# Input records
*****

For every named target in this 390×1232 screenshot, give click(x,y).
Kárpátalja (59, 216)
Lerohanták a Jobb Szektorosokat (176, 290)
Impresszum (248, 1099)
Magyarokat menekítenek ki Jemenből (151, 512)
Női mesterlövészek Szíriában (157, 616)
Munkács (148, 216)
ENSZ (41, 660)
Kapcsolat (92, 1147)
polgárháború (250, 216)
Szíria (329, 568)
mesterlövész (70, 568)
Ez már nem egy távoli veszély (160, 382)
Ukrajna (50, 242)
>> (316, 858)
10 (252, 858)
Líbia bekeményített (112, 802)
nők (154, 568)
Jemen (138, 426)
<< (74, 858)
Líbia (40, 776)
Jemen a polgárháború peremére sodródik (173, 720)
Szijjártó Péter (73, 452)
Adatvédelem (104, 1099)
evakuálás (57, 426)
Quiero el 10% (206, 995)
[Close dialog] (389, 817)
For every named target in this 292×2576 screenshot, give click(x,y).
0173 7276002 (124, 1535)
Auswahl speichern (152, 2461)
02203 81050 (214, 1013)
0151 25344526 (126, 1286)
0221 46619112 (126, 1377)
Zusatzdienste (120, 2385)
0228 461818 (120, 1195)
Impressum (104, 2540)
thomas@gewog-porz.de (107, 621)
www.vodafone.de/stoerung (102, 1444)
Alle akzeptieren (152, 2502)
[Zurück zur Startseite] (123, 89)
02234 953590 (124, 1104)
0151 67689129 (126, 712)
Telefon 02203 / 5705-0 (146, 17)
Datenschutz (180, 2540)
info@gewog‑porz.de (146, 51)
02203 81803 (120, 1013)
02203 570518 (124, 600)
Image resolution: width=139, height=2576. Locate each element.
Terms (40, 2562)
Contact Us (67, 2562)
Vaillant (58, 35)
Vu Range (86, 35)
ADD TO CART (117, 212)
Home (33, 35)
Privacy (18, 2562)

*****

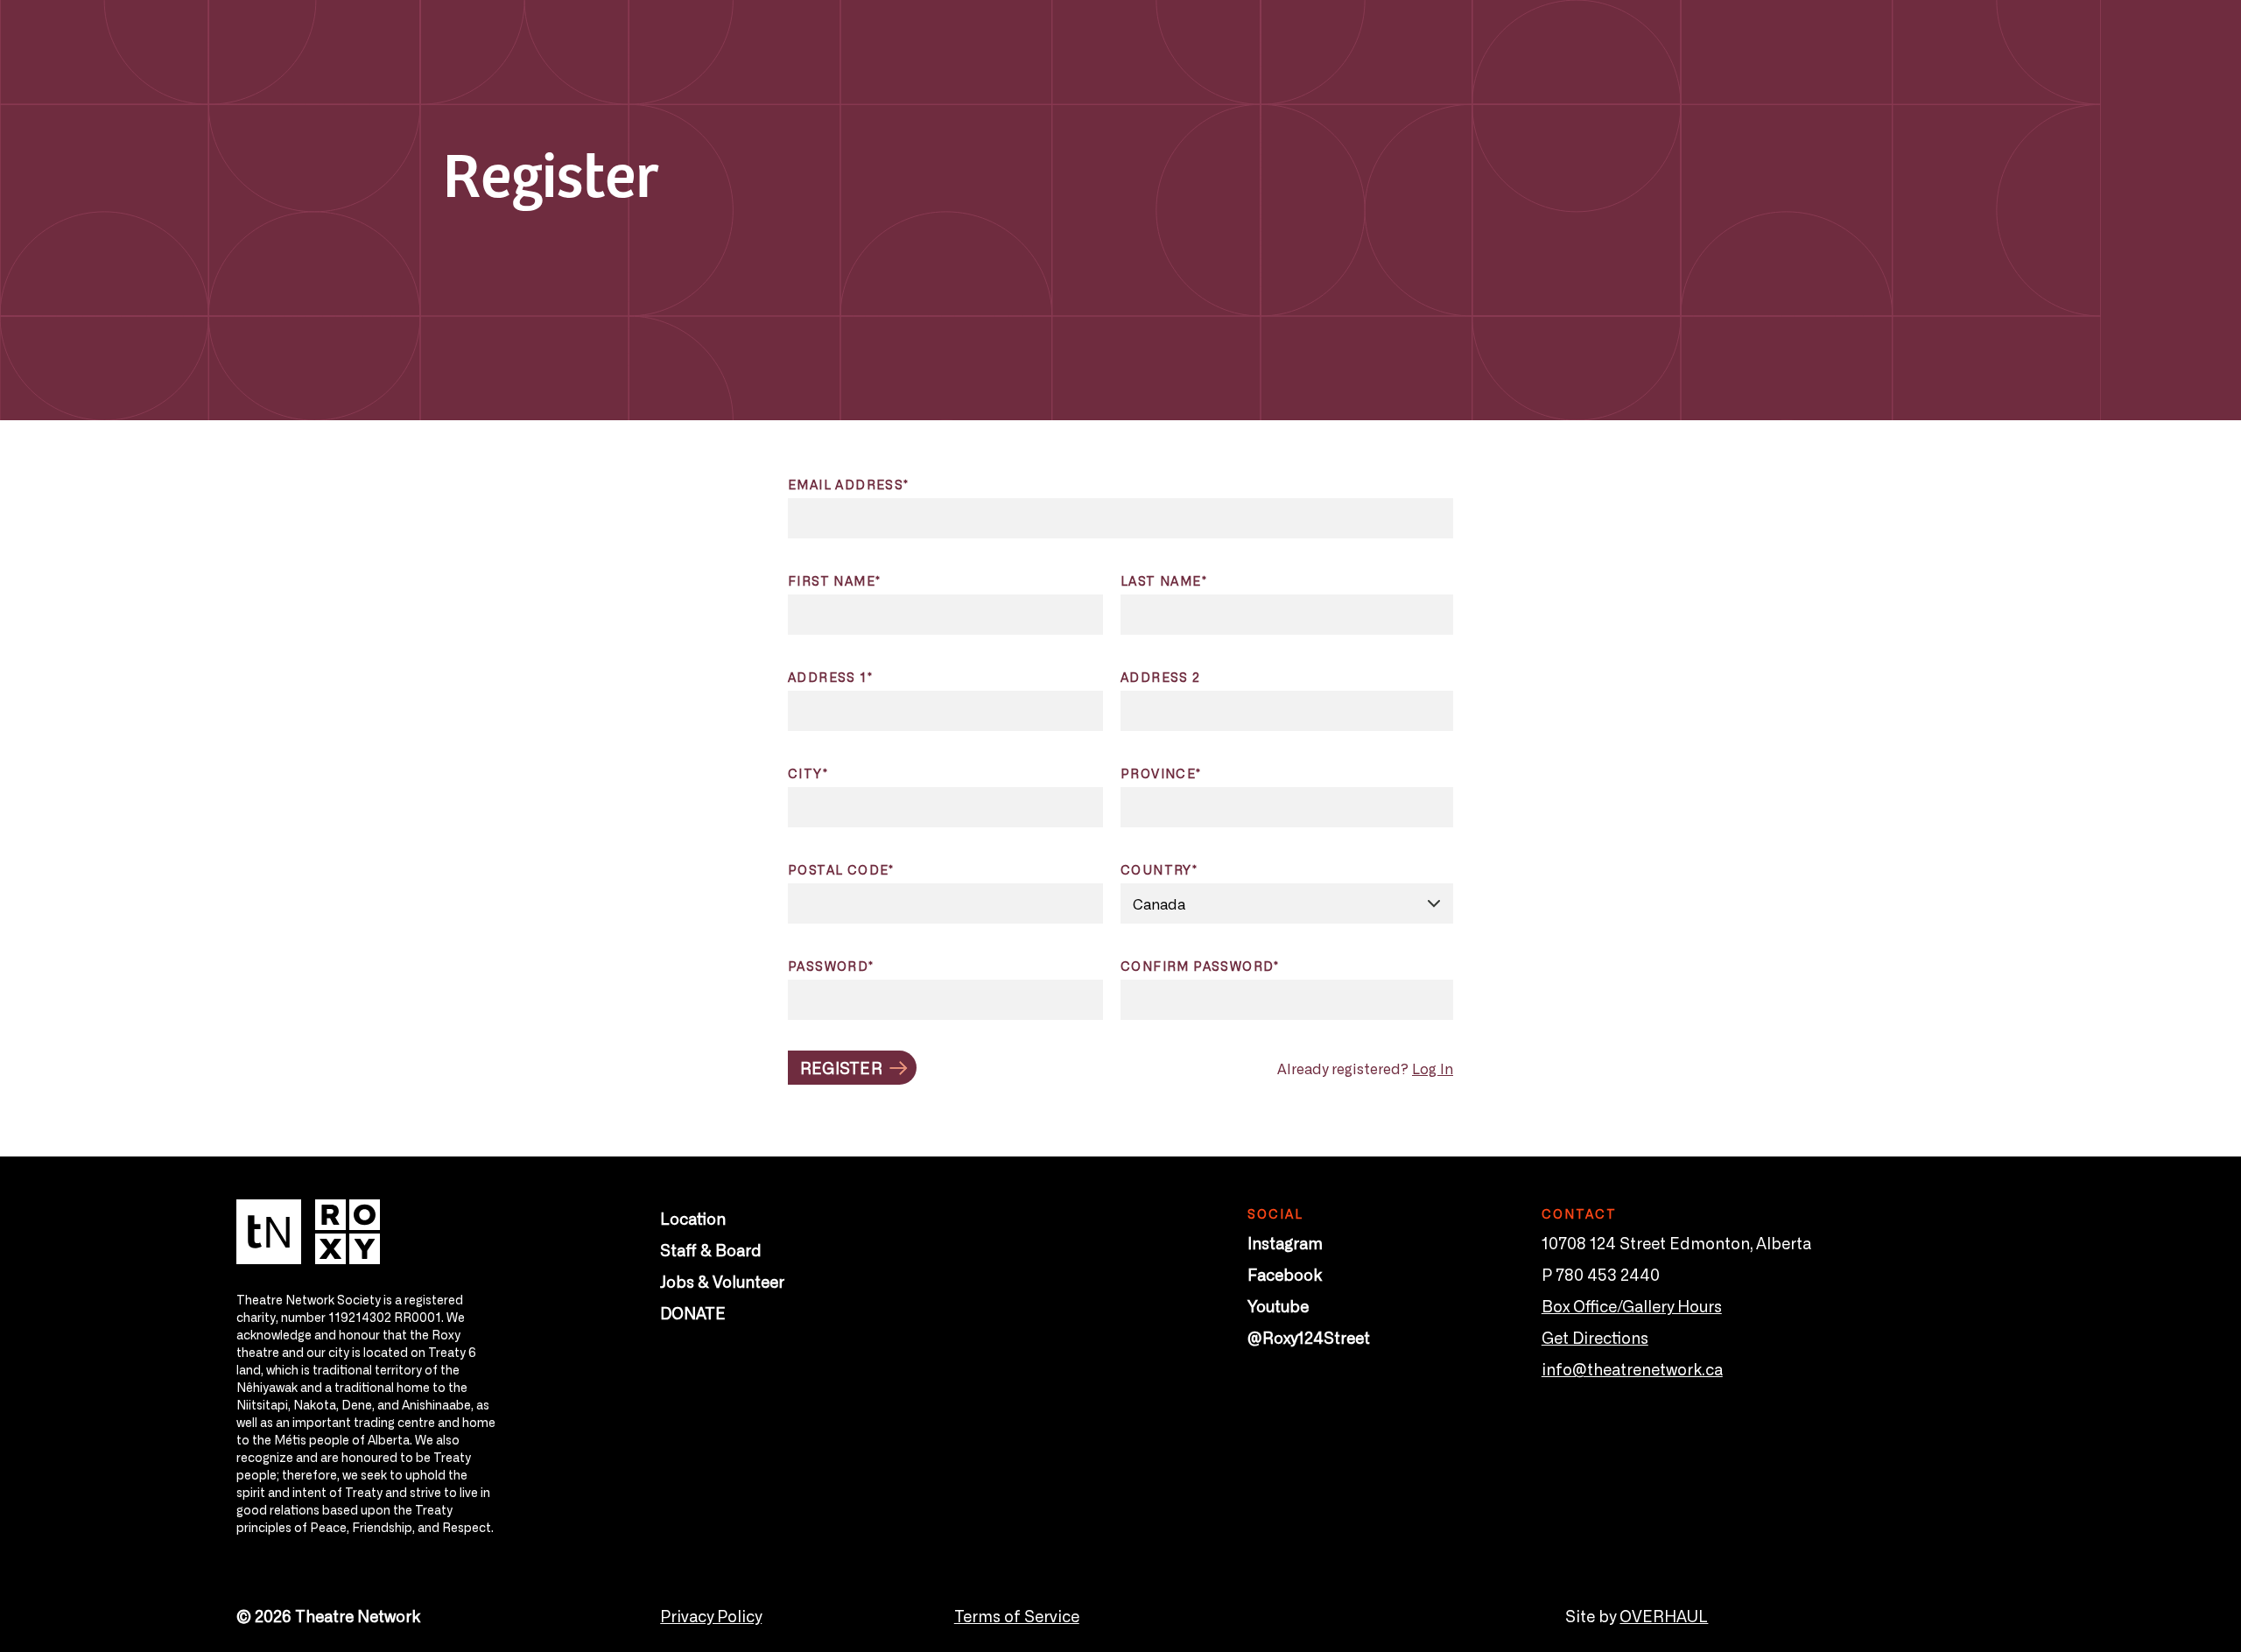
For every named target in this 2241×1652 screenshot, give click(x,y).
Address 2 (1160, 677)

*****

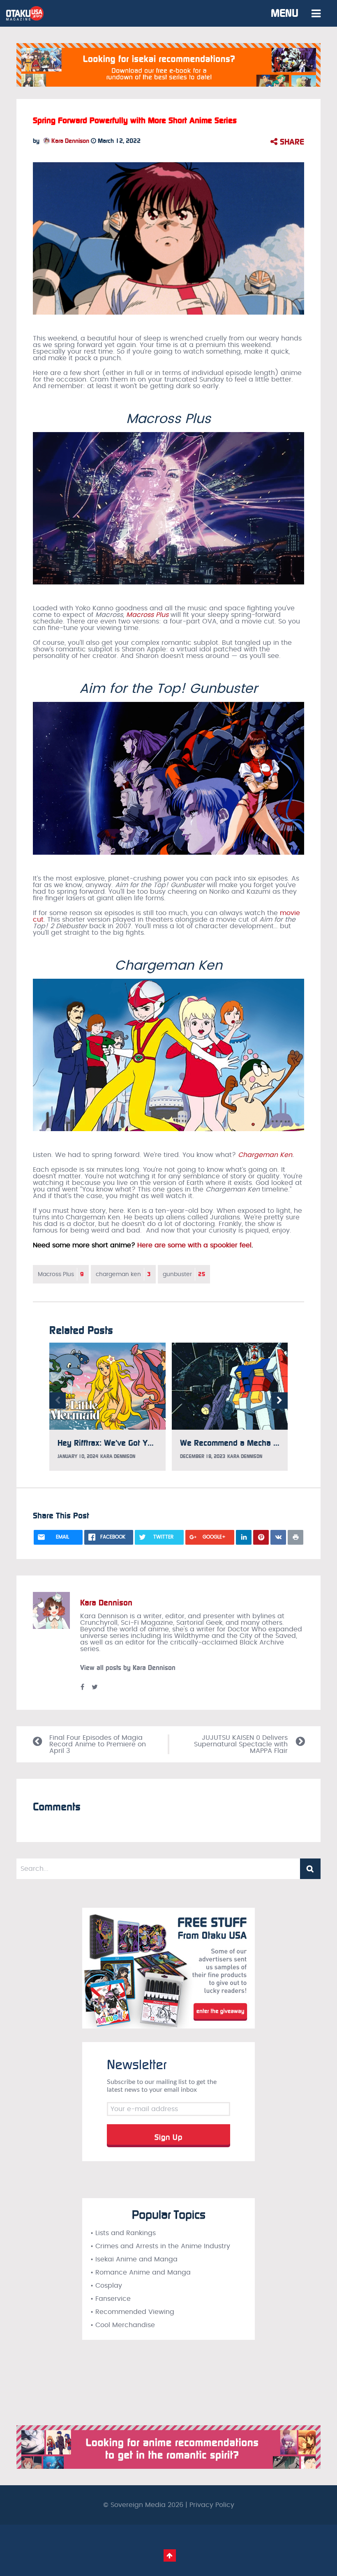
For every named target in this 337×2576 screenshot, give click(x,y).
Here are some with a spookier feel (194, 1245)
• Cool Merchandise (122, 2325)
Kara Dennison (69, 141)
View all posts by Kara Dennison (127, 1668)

*****

# Task requirements
Retype, exactly and in full, the lines above from the one containing "For every named target in this 390×1232" through the one containing "Kapcsolat (92, 1147)".

# Answer to this task
For every named target in this 390×1232 screenshot, give click(x,y).
Kárpátalja (59, 216)
Lerohanták a Jobb Szektorosokat (176, 290)
Impresszum (248, 1099)
Magyarokat menekítenek ki Jemenből (151, 512)
Női mesterlövészek Szíriában (157, 616)
Munkács (148, 216)
ENSZ (41, 660)
Kapcsolat (92, 1147)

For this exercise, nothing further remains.